Word for word, repeat every entry that appears below.
#####
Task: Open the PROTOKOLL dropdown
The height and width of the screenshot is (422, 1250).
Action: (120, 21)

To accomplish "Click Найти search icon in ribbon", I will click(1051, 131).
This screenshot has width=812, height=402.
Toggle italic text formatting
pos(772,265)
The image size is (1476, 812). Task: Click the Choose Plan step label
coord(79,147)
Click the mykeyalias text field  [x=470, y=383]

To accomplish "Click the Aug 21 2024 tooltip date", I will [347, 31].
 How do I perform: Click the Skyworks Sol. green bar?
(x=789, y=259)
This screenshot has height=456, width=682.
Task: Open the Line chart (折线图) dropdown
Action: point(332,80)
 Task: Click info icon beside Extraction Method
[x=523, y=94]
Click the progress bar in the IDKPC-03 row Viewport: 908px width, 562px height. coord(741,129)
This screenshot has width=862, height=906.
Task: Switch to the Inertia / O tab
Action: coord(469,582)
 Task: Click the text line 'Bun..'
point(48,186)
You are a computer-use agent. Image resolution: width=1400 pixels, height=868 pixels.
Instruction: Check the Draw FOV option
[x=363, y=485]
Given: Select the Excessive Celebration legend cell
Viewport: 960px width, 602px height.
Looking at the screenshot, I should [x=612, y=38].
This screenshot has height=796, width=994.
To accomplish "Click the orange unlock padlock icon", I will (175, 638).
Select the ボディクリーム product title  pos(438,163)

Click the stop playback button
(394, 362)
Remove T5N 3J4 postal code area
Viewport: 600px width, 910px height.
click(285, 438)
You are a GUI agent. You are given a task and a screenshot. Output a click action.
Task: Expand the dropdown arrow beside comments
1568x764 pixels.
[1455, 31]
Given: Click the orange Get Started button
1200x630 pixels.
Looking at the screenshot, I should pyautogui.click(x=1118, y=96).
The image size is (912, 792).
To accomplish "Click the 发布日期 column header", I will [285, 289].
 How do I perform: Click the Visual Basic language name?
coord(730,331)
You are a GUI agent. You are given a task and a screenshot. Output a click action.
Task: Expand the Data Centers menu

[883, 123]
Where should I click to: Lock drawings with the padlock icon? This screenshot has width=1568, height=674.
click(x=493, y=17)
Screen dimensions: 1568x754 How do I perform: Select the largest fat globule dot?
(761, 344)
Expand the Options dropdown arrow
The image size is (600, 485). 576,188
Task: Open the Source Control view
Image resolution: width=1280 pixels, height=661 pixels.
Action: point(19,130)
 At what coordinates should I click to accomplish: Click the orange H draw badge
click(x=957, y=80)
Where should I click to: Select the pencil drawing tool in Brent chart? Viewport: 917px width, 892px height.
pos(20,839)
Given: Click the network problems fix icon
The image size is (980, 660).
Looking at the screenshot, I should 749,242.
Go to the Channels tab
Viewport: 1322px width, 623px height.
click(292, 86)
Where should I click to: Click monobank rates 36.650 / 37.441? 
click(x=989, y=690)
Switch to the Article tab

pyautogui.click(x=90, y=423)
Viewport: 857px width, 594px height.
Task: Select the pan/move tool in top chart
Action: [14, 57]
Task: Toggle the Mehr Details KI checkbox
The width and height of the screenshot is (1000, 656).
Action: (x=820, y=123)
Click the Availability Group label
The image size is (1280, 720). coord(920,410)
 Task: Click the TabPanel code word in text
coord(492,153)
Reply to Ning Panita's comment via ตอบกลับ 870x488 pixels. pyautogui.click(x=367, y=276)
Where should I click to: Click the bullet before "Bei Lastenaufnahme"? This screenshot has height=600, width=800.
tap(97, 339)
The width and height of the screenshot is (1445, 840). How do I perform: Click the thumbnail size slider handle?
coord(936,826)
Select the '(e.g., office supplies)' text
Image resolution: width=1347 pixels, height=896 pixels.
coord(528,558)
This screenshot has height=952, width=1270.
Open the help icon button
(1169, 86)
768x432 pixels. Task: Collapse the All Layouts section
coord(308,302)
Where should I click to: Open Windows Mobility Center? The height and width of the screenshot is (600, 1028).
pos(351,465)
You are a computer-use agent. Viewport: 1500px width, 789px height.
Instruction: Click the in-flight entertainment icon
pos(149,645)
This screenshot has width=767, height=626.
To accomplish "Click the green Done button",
#####
**Answer section**
Task: Open the PROTOKOLL dropdown
The height and width of the screenshot is (422, 1250).
Action: (120, 21)

To accomplish "Click Найти search icon in ribbon", I will click(1051, 131).
This screenshot has width=812, height=402.
Toggle italic text formatting
pos(772,265)
The image size is (1476, 812). Task: Click the Choose Plan step label
coord(79,147)
Click the mykeyalias text field  [x=470, y=383]

To accomplish "Click the Aug 21 2024 tooltip date", I will [347, 31].
 How do I perform: Click the Skyworks Sol. green bar?
(x=789, y=259)
This screenshot has height=456, width=682.
Task: Open the Line chart (折线图) dropdown
Action: point(332,80)
 Task: Click info icon beside Extraction Method
[x=523, y=94]
Click the progress bar in the IDKPC-03 row Viewport: 908px width, 562px height. coord(741,129)
This screenshot has width=862, height=906.
Task: Switch to the Inertia / O tab
Action: coord(469,582)
 Task: Click the text line 'Bun..'
point(48,186)
You are a computer-use agent. Image resolution: width=1400 pixels, height=868 pixels.
Instruction: Check the Draw FOV option
[x=363, y=485]
Given: Select the Excessive Celebration legend cell
Viewport: 960px width, 602px height.
Looking at the screenshot, I should [x=612, y=38].
This screenshot has height=796, width=994.
To accomplish "Click the orange unlock padlock icon", I will (175, 638).
Select the ボディクリーム product title  pos(438,163)

Click the stop playback button
(394, 362)
Remove T5N 3J4 postal code area
Viewport: 600px width, 910px height.
click(285, 438)
You are a GUI agent. You are given a task and a screenshot. Output a click action.
Task: Expand the dropdown arrow beside comments
1568x764 pixels.
[1455, 31]
Given: Click the orange Get Started button
1200x630 pixels.
Looking at the screenshot, I should pyautogui.click(x=1118, y=96).
The image size is (912, 792).
To accomplish "Click the 发布日期 column header", I will [285, 289].
 How do I perform: Click the Visual Basic language name?
coord(730,331)
You are a GUI agent. You are given a task and a screenshot. Output a click action.
Task: Expand the Data Centers menu

[883, 123]
Where should I click to: Lock drawings with the padlock icon? This screenshot has width=1568, height=674.
click(x=493, y=17)
Screen dimensions: 1568x754 How do I perform: Select the largest fat globule dot?
(761, 344)
Expand the Options dropdown arrow
The image size is (600, 485). 576,188
Task: Open the Source Control view
Image resolution: width=1280 pixels, height=661 pixels.
Action: point(19,130)
 At what coordinates should I click to accomplish: Click the orange H draw badge
click(x=957, y=80)
Where should I click to: Select the pencil drawing tool in Brent chart? Viewport: 917px width, 892px height.
pos(20,839)
Given: Click the network problems fix icon
The image size is (980, 660).
Looking at the screenshot, I should 749,242.
Go to the Channels tab
Viewport: 1322px width, 623px height.
click(292, 86)
Where should I click to: Click monobank rates 36.650 / 37.441? 
click(x=989, y=690)
Switch to the Article tab

pyautogui.click(x=90, y=423)
Viewport: 857px width, 594px height.
Task: Select the pan/move tool in top chart
Action: [14, 57]
Task: Toggle the Mehr Details KI checkbox
The width and height of the screenshot is (1000, 656).
Action: (x=820, y=123)
Click the Availability Group label
The image size is (1280, 720). coord(920,410)
 Task: Click the TabPanel code word in text
coord(492,153)
Reply to Ning Panita's comment via ตอบกลับ 870x488 pixels. pyautogui.click(x=367, y=276)
Where should I click to: Click the bullet before "Bei Lastenaufnahme"? This screenshot has height=600, width=800.
tap(97, 339)
The width and height of the screenshot is (1445, 840). How do I perform: Click the thumbnail size slider handle?
coord(936,826)
Select the '(e.g., office supplies)' text
Image resolution: width=1347 pixels, height=896 pixels.
coord(528,558)
This screenshot has height=952, width=1270.
Open the help icon button
(1169, 86)
768x432 pixels. Task: Collapse the All Layouts section
coord(308,302)
Where should I click to: Open Windows Mobility Center? The height and width of the screenshot is (600, 1028).
pos(351,465)
You are a computer-use agent. Viewport: 1500px width, 789px height.
Instruction: Click the in-flight entertainment icon
pos(149,645)
This screenshot has width=767, height=626.
To accomplish "Click the green Done button",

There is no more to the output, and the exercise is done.